--- Texte fourni ---

Je continue à préparer des articles sur un bâtiment auquel je suis tout particulièrement attaché : le siège du Crédit Lyonnais boulevard des Italiens. En faisant mes recherches, j'ai découvert un fait qui s'est produit à cet endroit et qui m'a énormément choqué. Il s'est produit juste devant la façade du bâtiment historique en 1976.

En effet, le vendredi 14 mai 1976, Jacques Chaine PDG du Crédit Lyonnais a été assassiné entre 9h30 et 10h par un personnage se revendiquant de l'anarchie et qui s'est juste après lui-même suicidé en se tirant une balle dans la tête.

--- Segment de données ---

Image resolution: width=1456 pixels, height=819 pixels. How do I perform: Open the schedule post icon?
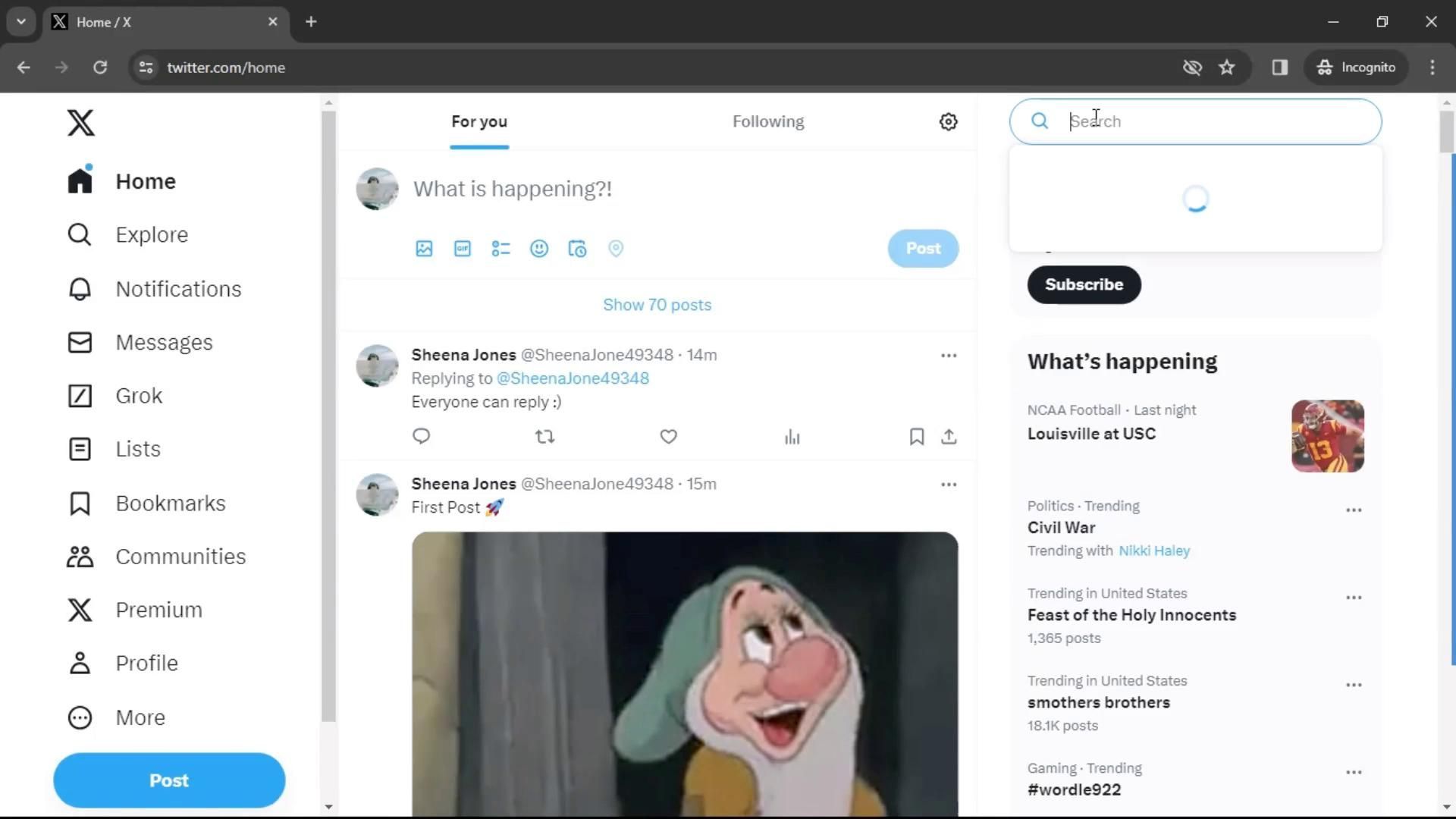(577, 249)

---

- Objectif de l'exercice -
Recopiez le passage du texte fourni qui commence par « Je continue à » et se poursuit jusqu'à « historique en 1976. ».

- Corrigé -
Je continue à préparer des articles sur un bâtiment auquel je suis tout particulièrement attaché : le siège du Crédit Lyonnais boulevard des Italiens. En faisant mes recherches, j'ai découvert un fait qui s'est produit à cet endroit et qui m'a énormément choqué. Il s'est produit juste devant la façade du bâtiment historique en 1976.